Nothing but the images should be left out when the entries are restated word for word.

(Given records Opens)

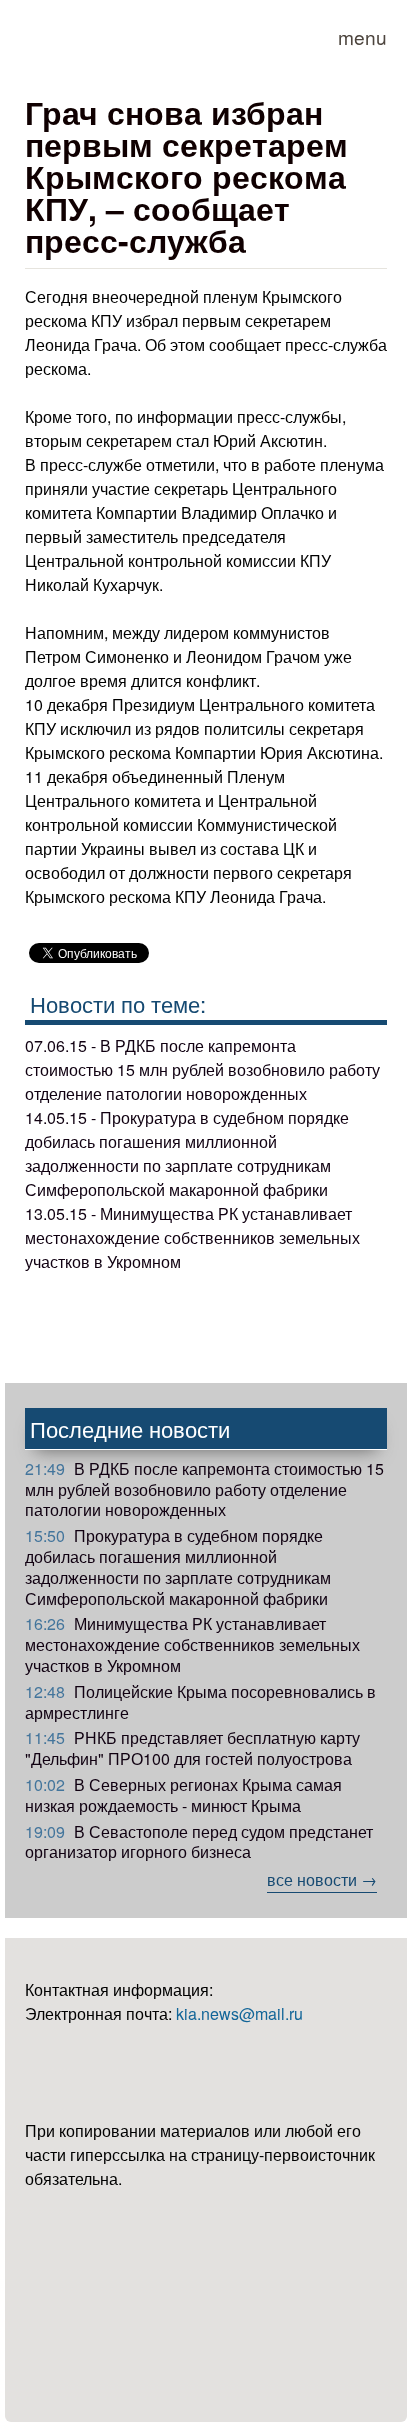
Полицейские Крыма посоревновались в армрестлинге (200, 1702)
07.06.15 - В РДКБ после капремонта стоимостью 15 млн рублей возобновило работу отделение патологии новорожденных (202, 1069)
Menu (362, 36)
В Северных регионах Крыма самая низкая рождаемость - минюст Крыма (183, 1795)
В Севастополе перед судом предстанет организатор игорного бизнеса (199, 1842)
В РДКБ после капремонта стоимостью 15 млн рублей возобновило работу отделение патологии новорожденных (204, 1489)
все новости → (322, 1879)
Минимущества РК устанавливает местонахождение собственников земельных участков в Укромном (192, 1644)
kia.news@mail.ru (239, 2013)
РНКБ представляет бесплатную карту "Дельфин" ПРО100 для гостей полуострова (192, 1748)
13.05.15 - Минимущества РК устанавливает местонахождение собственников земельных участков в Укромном (192, 1237)
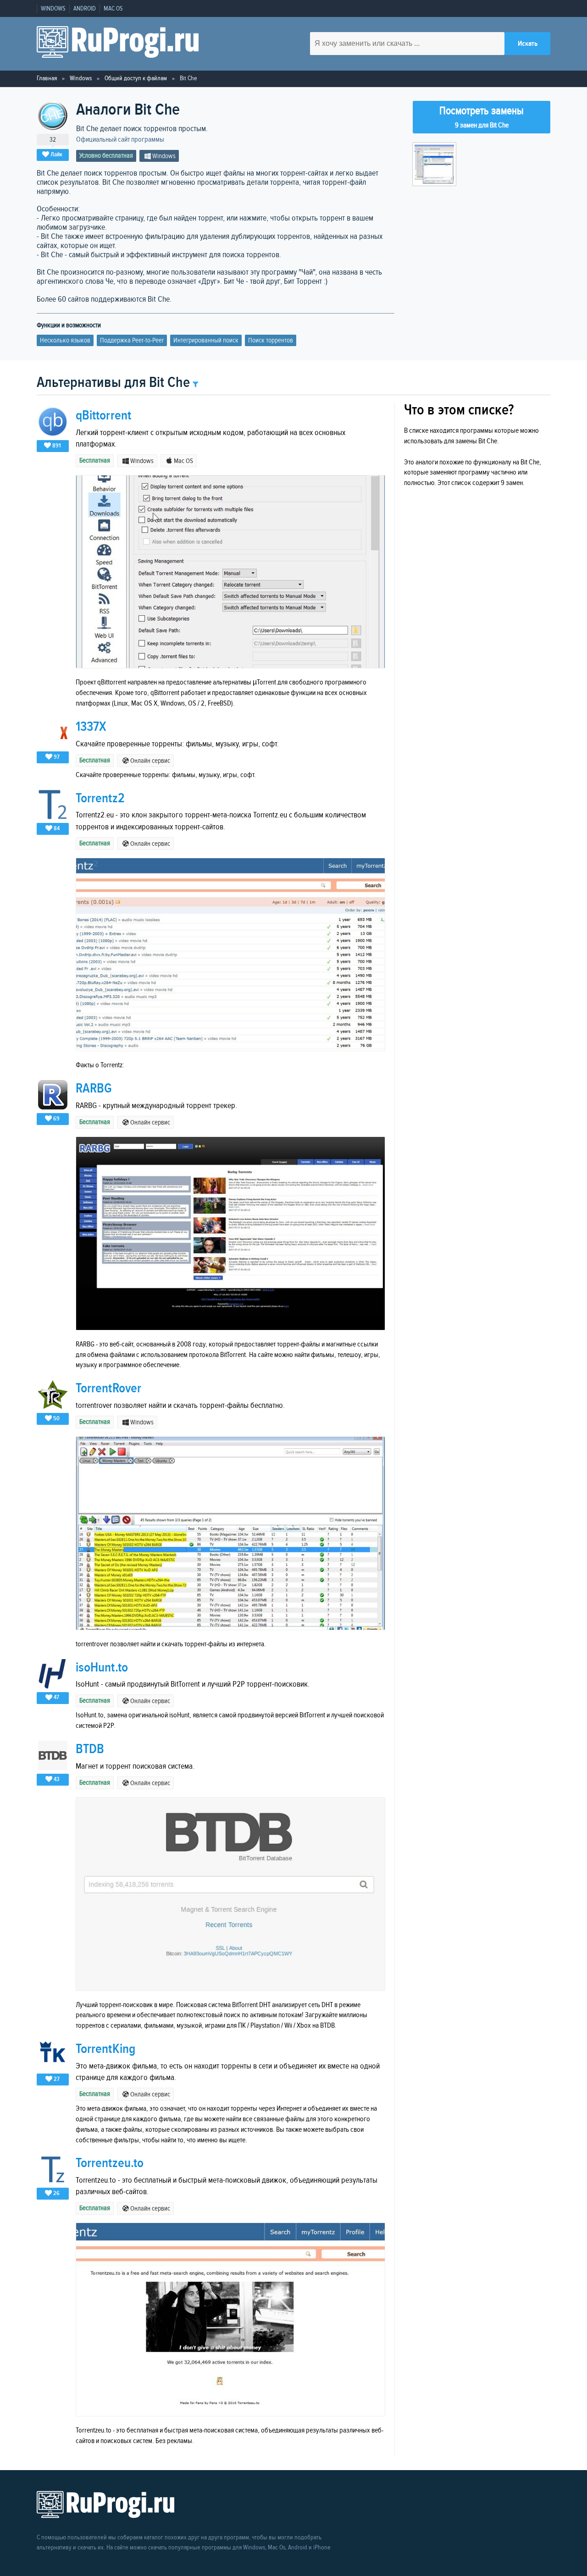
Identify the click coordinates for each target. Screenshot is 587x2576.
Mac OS (113, 8)
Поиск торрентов (270, 340)
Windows (53, 8)
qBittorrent (103, 416)
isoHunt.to (102, 1668)
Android (84, 8)
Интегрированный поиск (205, 340)
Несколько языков (65, 340)
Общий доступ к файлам (136, 78)
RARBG (94, 1089)
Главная (47, 78)
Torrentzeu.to (110, 2163)
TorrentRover (108, 1388)
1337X (91, 727)
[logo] (118, 44)
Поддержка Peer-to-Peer (132, 340)
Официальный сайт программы (120, 139)
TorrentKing (105, 2049)
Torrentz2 (100, 798)
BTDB (90, 1749)
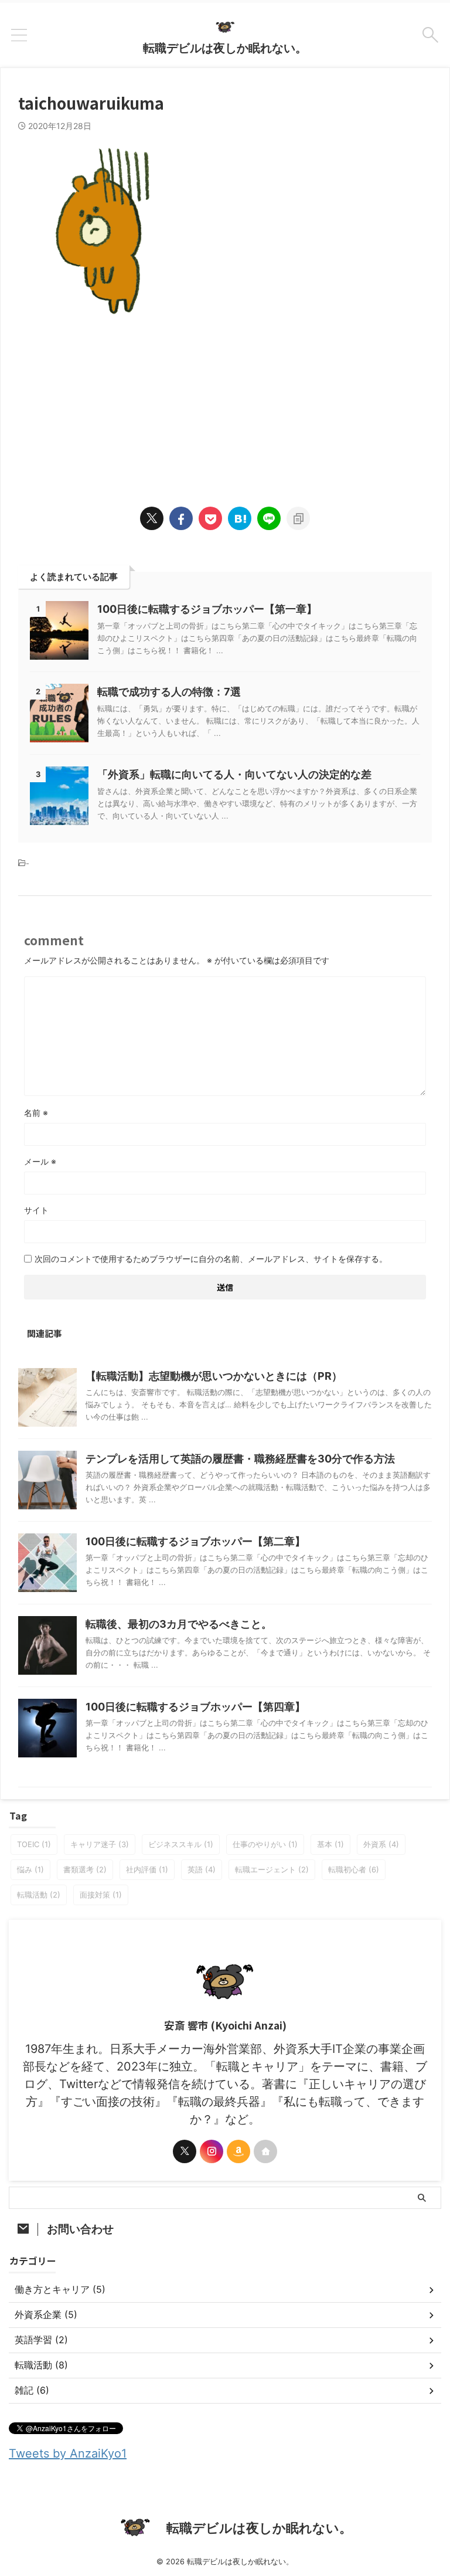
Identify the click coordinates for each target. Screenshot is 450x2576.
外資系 (381, 1844)
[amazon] (238, 2151)
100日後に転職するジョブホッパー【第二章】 (195, 1541)
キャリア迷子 (99, 1844)
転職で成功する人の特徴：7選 (169, 691)
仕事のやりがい (265, 1844)
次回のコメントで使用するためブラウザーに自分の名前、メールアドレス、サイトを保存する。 (211, 1259)
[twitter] (151, 518)
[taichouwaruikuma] (239, 518)
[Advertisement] (225, 401)
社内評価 (147, 1869)
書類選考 (85, 1869)
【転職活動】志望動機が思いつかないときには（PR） (214, 1376)
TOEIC (34, 1844)
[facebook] (181, 518)
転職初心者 (353, 1869)
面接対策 (101, 1894)
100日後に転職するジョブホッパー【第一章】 (207, 609)
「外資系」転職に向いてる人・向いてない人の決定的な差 (234, 774)
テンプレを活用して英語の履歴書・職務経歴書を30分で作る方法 (240, 1458)
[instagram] (211, 2151)
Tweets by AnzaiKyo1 (68, 2453)
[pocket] (210, 518)
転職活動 (38, 1894)
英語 (202, 1869)
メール (40, 1161)
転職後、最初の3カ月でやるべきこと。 (179, 1624)
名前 (36, 1113)
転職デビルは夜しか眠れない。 (225, 48)
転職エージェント (272, 1869)
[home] (265, 2151)
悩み (30, 1869)
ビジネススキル (180, 1844)
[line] (269, 518)
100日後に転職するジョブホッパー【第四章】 (195, 1707)
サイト (36, 1210)
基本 (330, 1844)
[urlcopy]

(Given records Closes)

**Exercise output:**
Полицейские Крыма посоревновались в армрестлинге (200, 1702)
07.06.15 - В РДКБ после капремонта стоимостью 15 млн рублей возобновило работу отделение патологии новорожденных (202, 1069)
Menu (362, 36)
В Северных регионах Крыма самая низкая рождаемость - минюст Крыма (183, 1795)
В Севастополе перед судом предстанет организатор игорного бизнеса (199, 1842)
В РДКБ после капремонта стоимостью 15 млн рублей возобновило работу отделение патологии новорожденных (204, 1489)
все новости → (322, 1879)
Минимущества РК устанавливает местонахождение собственников земельных участков в Укромном (192, 1644)
kia.news@mail.ru (239, 2013)
РНКБ представляет бесплатную карту "Дельфин" ПРО100 для гостей полуострова (192, 1748)
13.05.15 - Минимущества РК устанавливает местонахождение собственников земельных участков в Укромном (192, 1237)
Identify the click coordinates for each target. Screenshot is 587x2576.
Mac OS (113, 8)
Поиск торрентов (270, 340)
Windows (53, 8)
qBittorrent (103, 416)
isoHunt.to (102, 1668)
Android (84, 8)
Интегрированный поиск (205, 340)
Несколько языков (65, 340)
Общий доступ к файлам (136, 78)
RARBG (94, 1089)
Главная (47, 78)
Torrentzeu.to (110, 2163)
TorrentRover (108, 1388)
1337X (91, 727)
[logo] (118, 44)
Поддержка Peer-to-Peer (132, 340)
Официальный сайт программы (120, 139)
TorrentKing (105, 2049)
Torrentz2 (100, 798)
BTDB (90, 1749)
Identify the click coordinates for each target. Screenshot is 450x2576.
外資系 (381, 1844)
[amazon] (238, 2151)
100日後に転職するジョブホッパー【第二章】 (195, 1541)
キャリア迷子 (99, 1844)
転職で成功する人の特徴：7選 (169, 691)
仕事のやりがい (265, 1844)
次回のコメントで使用するためブラウザーに自分の名前、メールアドレス、サイトを保存する。 (211, 1259)
[twitter] (151, 518)
[taichouwaruikuma] (239, 518)
[Advertisement] (225, 401)
社内評価 (147, 1869)
書類選考 (85, 1869)
【転職活動】志望動機が思いつかないときには（PR） (214, 1376)
TOEIC (34, 1844)
[facebook] (181, 518)
転職初心者 (353, 1869)
面接対策 (101, 1894)
100日後に転職するジョブホッパー【第一章】 (207, 609)
「外資系」転職に向いてる人・向いてない人の決定的な差 (234, 774)
テンプレを活用して英語の履歴書・職務経歴書を30分で作る方法 (240, 1458)
[instagram] (211, 2151)
Tweets by AnzaiKyo1 (68, 2453)
[pocket] (210, 518)
転職活動 (38, 1894)
英語 (202, 1869)
メール (40, 1161)
転職後、最初の3カ月でやるべきこと。 (179, 1624)
名前 (36, 1113)
転職デビルは夜しか眠れない。 (225, 48)
転職エージェント (272, 1869)
[home] (265, 2151)
悩み (30, 1869)
ビジネススキル (180, 1844)
[line] (269, 518)
100日後に転職するジョブホッパー【第四章】 (195, 1707)
サイト (36, 1210)
基本 (330, 1844)
[urlcopy]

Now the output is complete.